## Aim
Copy the data below word for word, from its first line through the line that contains "click(1020, 634)", including that line.

## Data listing
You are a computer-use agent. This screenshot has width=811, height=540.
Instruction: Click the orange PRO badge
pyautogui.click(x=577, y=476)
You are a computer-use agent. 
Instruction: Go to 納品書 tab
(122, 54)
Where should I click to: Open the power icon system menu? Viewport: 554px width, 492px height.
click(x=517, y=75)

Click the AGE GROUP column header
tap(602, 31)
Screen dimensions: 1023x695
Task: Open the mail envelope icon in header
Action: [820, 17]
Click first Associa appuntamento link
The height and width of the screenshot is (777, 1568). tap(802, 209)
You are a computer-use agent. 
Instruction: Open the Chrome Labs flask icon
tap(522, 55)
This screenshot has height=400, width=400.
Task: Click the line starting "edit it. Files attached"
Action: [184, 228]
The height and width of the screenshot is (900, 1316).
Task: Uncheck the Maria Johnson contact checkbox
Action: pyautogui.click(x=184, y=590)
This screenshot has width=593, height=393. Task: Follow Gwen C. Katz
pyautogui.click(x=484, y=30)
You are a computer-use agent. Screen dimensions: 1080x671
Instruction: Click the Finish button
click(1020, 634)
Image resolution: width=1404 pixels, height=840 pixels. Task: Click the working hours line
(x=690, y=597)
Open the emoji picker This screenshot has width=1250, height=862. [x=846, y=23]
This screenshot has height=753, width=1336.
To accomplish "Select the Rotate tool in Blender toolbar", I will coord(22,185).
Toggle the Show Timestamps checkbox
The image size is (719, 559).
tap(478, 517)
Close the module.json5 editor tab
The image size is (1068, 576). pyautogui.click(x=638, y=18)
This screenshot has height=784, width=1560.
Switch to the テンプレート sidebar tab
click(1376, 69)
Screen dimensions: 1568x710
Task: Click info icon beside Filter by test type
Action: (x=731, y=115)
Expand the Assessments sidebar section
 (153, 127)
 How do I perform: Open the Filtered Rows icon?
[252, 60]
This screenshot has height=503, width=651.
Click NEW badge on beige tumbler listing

## Complete response
You are a computer-use agent. This screenshot has width=811, height=540.
Instruction: Click the orange PRO badge
pyautogui.click(x=577, y=476)
You are a computer-use agent. 
Instruction: Go to 納品書 tab
(122, 54)
Where should I click to: Open the power icon system menu? Viewport: 554px width, 492px height.
click(x=517, y=75)

Click the AGE GROUP column header
tap(602, 31)
Screen dimensions: 1023x695
Task: Open the mail envelope icon in header
Action: [820, 17]
Click first Associa appuntamento link
The height and width of the screenshot is (777, 1568). tap(802, 209)
You are a computer-use agent. 
Instruction: Open the Chrome Labs flask icon
tap(522, 55)
This screenshot has height=400, width=400.
Task: Click the line starting "edit it. Files attached"
Action: [184, 228]
The height and width of the screenshot is (900, 1316).
Task: Uncheck the Maria Johnson contact checkbox
Action: pyautogui.click(x=184, y=590)
This screenshot has width=593, height=393. Task: Follow Gwen C. Katz
pyautogui.click(x=484, y=30)
You are a computer-use agent. Screen dimensions: 1080x671
Instruction: Click the Finish button
click(1020, 634)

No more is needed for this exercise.